States with the most severe abortion restrictions tend to have the poorest maternal and neonatal health outcomes [33]. Currently, Medicaid covers 41% of all pregnancies, reflecting the reliance of less affluent women on federal and state Medicaid programs for safe and healthy delivery. In this context, it will be particularly important to understand how birthing individuals across the nation are affected by the social determinants of health (SDOH), such as wealth, race and ethnicity, education, and location, after the Supreme Court ruling. For example, women in states where abortion is outlawed may not be able to afford to travel to a different state for abortion care because of the associated transportation costs. This, in turn, would disproportionately disadvantage women in less affluent areas who are not only facing the immediate consequences of unwanted pregnancy but also the long-term economic hardships of raising a child in poverty. Additional children born from unwanted pregnancies will likely add more strain to an already overwhelmed foster care system, further compromising child welfare. These are all potential consequences that must be considered.
It is important to note that pregnancy itself carries the risk of temporary or lifelong adverse health consequences including gestational diabetes, preeclampsia, rhesus factor (Rh) incompatibility reactions, and the worsening of chronic diseases [34]. It also includes an increased risk of death [34]. The United States has a maternal mortality rate higher than much of the rest of the developed world, at 23.8 maternal deaths per 100,000 births. That is more than twice as many as France and Canada and more than three times that of the United Kingdom [35]. In addition to health consequences, pregnancy can also be associated with socioeconomic consequences for career attainment or advancement. Despite the presence of laws to prevent discrimination, it is not unusual for women to experience career setbacks due to having children and even the potential thereof [36,37]. Although the stigma against single motherhood has diminished in the last 50 years, this is not the case for teenage motherhood, and a high school student who finds herself pregnant may find herself judged and pressured to make decisions such as giving her child up for adoption or terminating her pregnancy [38].

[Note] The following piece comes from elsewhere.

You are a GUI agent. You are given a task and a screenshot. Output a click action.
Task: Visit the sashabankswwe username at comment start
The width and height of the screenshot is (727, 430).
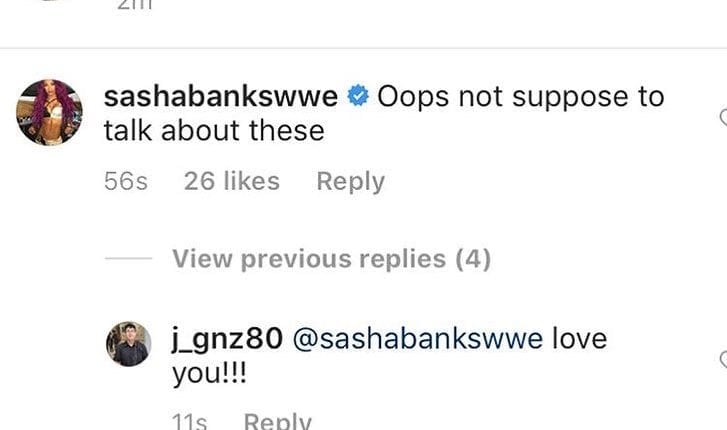coord(221,96)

Restricting access to abortion care at the state level may increase the risk of total maternal mortality (TMM). States with more restrictive abortion policies show an average TMM increase of 7% compared to those states with less restrictive abortion policies [39]. The US is already among a small cohort of nations that have introduced new restrictions to abortion in the past 28 years; other countries include Poland, El Salvador, and Nicaragua. In contrast, more than 40 nations have expanded abortion rights during that same period [40]. A study from Poland, published in 2021, found that legally imposed restrictions do not change the number of abortions, but they do lead to an increase in mortality resulting from illegal attempts at pregnancy terminations. Affected women are also much more likely to engage in abortion tourism, by seeking help in neighboring countries with less restrictive abortion laws [41].
Abortion can also relieve the crisis of infant mortality. Between 1970 and 1972, the most important factor associated with declining neonatal mortality (death in the first 28 days following birth) among both black and white infants was the increasing availability of induced abortion care [42]. In 2020, the infant mortality rate in the US was 5.7 deaths per 1,000 live births versus 20.5% in 1970 [43]. In 1972, the year before ‘Roe v. Wade’ sanctioned abortion at the federal level, the maternal mortality rate was 18.71 per 1,000 live births versus 8.6 in 2020 [44], indicating that abortion access is a key driver of neonatal and maternal mortality.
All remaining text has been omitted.